# Old into new



## YoYoSpin (Jan 11, 2008)

Here's a new application for an item that's been around for a while...3D EPR stopper block used as a makeup brush handle for the ladies.


----------



## winpooh498 (Jan 11, 2008)

WOW!! That is beautiful! You did a great job as usual.


----------



## ed4copies (Jan 11, 2008)

Ed,

Can you give a source for the "brush" part?

Neat idea!!


----------



## YoYoSpin (Jan 11, 2008)

Ed,

Sure...here ya go: http://www.coastalscents.com/cfwebstore/index.cfm?fuseaction=category.display&category_ID=37

BTW, this same outfit has some really nice oxides, micas and glitter colorants (normally used for makeup manufacturing) that I use for casting EPR. The prices are good and they work just as well as any of the traditional color powders.


----------



## ed4copies (Jan 11, 2008)

Thank you Ed!!!

Ed


----------



## papaturner (Jan 11, 2008)

Awesome job on the brushes. BTW I did my first yoyo yesterday................yeap your safe I`ll never be the yoyoman.lol

Perry


----------



## R2 (Jan 11, 2008)

Hey! Pretty in pink!! ( And blue, and white.)


----------



## jhs494 (Jan 11, 2008)

That is very nice. Always a treat to see some new ideas. Great job!
Good thinking.


----------



## johncrane (Jan 11, 2008)

Thats the best ED!


----------



## jttheclockman (Jan 11, 2008)

Hey Ed, on the same lines do you think the men can get shaving brushes say with your flies or your military pins??? What do you think???  Not sure if there is a place you can buy the brushes. Thinking outside the box.


----------



## louisbry (Jan 11, 2008)

Beautiful, Ed. Thanks for the idea and source for casting materials.


----------



## YoYoSpin (Jan 11, 2008)

John,

I think our own Anthony Turchetta sells shaving brushes. I suspect that these makeup brushes may be a lot more popular...most women use makeup, right?
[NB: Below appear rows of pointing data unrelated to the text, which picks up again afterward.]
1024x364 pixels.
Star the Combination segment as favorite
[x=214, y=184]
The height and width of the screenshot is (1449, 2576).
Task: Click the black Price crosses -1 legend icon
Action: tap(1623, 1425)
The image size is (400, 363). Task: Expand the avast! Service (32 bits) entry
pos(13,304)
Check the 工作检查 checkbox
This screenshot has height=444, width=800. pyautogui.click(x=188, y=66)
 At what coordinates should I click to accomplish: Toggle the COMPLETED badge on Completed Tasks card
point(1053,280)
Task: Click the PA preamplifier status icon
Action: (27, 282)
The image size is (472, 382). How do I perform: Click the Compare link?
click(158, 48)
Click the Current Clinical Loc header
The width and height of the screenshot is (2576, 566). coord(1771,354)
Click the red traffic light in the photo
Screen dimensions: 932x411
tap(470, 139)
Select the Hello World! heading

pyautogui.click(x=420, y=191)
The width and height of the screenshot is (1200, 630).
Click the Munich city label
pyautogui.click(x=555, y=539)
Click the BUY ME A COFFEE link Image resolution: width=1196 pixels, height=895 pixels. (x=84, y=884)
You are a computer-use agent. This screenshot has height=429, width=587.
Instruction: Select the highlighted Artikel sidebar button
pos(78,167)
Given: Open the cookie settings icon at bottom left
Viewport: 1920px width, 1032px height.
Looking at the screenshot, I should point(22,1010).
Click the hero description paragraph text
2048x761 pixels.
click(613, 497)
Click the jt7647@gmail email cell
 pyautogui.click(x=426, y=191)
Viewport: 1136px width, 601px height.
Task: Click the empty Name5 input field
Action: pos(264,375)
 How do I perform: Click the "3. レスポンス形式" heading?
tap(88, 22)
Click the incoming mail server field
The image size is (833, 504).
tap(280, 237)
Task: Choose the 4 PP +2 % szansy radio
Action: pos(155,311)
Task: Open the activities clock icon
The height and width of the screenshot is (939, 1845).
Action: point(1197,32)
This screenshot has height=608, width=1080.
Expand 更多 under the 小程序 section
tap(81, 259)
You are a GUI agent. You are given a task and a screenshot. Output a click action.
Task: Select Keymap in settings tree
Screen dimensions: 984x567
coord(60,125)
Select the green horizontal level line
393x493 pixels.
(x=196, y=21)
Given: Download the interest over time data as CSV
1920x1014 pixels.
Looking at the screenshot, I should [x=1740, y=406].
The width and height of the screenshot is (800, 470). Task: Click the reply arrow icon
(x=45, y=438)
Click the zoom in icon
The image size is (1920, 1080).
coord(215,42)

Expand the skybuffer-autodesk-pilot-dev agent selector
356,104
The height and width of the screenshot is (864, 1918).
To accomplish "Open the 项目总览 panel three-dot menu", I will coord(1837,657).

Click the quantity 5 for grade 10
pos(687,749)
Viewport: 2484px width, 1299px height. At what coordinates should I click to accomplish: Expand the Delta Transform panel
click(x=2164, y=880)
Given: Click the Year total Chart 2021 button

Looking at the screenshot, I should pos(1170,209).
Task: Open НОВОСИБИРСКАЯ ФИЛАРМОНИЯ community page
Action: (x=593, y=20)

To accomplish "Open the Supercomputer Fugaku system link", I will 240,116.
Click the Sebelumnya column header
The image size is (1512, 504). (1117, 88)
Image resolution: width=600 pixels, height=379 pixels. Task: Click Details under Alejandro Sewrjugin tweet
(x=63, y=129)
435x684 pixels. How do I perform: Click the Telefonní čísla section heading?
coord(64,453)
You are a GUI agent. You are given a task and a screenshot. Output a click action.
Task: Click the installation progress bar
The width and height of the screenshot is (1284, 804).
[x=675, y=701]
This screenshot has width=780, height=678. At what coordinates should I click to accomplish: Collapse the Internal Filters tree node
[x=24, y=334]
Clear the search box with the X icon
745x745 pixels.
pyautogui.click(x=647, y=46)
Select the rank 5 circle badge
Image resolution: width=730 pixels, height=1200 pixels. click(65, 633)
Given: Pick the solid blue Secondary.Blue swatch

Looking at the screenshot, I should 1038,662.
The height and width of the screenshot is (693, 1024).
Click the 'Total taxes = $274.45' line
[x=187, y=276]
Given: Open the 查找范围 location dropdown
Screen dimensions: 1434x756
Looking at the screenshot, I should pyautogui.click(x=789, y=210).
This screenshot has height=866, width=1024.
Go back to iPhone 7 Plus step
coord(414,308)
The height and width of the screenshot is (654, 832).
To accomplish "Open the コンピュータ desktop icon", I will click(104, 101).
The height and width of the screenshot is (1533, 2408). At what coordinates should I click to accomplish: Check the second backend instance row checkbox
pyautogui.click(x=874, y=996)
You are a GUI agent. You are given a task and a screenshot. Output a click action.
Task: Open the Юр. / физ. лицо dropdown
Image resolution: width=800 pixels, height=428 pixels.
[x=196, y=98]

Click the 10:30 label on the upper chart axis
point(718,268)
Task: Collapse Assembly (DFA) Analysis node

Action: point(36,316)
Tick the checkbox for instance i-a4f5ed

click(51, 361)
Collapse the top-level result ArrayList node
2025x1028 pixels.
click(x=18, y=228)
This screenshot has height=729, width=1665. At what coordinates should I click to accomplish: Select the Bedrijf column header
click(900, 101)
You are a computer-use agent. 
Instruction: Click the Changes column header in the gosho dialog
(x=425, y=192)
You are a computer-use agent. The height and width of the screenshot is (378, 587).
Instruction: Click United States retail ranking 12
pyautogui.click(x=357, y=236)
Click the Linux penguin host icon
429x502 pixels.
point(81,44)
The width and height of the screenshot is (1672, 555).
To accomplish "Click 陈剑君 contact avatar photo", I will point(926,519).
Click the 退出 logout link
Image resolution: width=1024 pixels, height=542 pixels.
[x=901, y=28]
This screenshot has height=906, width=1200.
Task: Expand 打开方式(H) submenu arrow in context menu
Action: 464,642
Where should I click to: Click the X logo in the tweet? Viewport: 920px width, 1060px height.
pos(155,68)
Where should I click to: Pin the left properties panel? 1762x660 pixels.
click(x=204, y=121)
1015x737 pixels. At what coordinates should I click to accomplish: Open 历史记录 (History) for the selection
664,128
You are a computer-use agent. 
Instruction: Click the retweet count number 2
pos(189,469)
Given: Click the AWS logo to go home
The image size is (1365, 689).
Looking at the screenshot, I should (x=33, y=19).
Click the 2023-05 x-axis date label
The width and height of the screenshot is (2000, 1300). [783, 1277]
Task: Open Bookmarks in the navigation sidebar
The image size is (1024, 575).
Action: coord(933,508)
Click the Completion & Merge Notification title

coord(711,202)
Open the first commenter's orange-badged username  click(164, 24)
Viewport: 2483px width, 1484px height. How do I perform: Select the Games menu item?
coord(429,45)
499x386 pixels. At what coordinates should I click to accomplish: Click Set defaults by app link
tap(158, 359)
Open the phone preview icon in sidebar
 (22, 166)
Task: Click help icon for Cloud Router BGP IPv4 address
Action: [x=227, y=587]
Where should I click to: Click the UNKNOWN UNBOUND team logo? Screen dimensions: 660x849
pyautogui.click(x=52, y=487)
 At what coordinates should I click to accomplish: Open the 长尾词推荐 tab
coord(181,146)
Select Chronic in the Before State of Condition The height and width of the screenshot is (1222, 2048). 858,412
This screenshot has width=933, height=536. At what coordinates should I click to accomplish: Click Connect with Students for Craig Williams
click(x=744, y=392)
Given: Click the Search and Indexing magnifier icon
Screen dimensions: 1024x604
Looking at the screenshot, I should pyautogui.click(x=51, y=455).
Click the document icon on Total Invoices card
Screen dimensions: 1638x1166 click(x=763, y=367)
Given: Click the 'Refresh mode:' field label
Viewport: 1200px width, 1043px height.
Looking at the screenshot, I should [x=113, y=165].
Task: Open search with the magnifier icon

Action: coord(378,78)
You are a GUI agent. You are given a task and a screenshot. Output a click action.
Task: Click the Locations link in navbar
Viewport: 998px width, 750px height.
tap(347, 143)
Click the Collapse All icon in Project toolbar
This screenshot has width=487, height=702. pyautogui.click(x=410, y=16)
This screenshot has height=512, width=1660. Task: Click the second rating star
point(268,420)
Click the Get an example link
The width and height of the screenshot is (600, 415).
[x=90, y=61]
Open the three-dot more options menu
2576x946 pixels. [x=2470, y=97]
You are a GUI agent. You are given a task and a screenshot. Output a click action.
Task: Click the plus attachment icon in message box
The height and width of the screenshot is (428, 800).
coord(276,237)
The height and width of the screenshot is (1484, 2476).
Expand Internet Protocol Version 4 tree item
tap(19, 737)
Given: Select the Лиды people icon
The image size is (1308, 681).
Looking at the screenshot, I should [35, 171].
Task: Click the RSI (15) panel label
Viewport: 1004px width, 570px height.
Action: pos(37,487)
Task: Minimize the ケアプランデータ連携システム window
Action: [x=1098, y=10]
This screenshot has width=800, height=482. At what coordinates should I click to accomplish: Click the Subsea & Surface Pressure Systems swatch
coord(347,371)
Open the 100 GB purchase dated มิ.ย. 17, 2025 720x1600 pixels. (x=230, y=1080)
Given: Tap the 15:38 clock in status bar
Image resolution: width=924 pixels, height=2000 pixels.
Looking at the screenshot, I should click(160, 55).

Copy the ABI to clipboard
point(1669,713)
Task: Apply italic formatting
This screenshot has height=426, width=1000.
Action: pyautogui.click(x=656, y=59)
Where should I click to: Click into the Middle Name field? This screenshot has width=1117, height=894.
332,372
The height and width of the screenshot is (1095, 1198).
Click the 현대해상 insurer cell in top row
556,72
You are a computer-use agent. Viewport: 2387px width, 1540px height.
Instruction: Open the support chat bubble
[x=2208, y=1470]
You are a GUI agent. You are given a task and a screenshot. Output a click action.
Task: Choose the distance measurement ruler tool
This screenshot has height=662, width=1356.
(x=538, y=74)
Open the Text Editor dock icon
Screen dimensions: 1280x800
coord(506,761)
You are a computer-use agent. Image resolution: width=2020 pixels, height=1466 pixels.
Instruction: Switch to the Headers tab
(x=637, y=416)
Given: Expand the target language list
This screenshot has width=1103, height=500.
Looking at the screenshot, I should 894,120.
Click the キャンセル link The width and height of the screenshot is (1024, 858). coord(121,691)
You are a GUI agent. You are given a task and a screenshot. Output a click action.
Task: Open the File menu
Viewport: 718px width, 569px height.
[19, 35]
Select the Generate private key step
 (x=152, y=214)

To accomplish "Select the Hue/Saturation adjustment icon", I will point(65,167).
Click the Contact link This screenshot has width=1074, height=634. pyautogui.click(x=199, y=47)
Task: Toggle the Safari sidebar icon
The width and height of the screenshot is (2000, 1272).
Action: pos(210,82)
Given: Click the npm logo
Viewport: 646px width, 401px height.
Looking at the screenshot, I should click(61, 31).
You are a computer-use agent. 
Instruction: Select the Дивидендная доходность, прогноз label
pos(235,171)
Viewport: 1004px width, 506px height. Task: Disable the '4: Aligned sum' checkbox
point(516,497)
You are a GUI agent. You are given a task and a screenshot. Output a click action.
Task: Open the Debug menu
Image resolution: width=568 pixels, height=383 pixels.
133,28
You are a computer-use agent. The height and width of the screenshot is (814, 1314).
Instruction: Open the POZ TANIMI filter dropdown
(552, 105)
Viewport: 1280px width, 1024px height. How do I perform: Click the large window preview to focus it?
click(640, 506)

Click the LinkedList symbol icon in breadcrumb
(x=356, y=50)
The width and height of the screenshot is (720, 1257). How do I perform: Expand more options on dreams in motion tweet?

Here's a new one, just off the lathe...tulipwood with a Millefiori glass 3D EPR embellishment.


----------



## Ligget (Jan 12, 2008)

WOW![]


----------



## jttheclockman (Jan 12, 2008)

You are probably right Ed. What are you using to attach the PR to the wood portion???  I like those.


----------



## YoYoSpin (Jan 12, 2008)

John,

I'm using medium thick CA...same technique as in the 3D EPR DoHickey tutorial: http://www.penturners.org/forum/topic.asp?TOPIC_ID=16939


----------



## gmcnut (Jan 12, 2008)

> _Originally posted by gmcnut_
> 
> Ed,
> 
> ...


----------



## toolcrazy (Jan 12, 2008)

Those are very, very cool.


----------



## jwoodwright (Jan 12, 2008)

Ed, you have taken casting to an Art Form.  Very Impressive.


----------



## ahoiberg (Jan 16, 2008)

nice job ed, those look great. now i've got more christmas/birthday ideas! thanks.


----------



## wudnhed (Jan 17, 2008)

Great stuff Ed, I think your on to something with makeup brushes!!!!!!


----------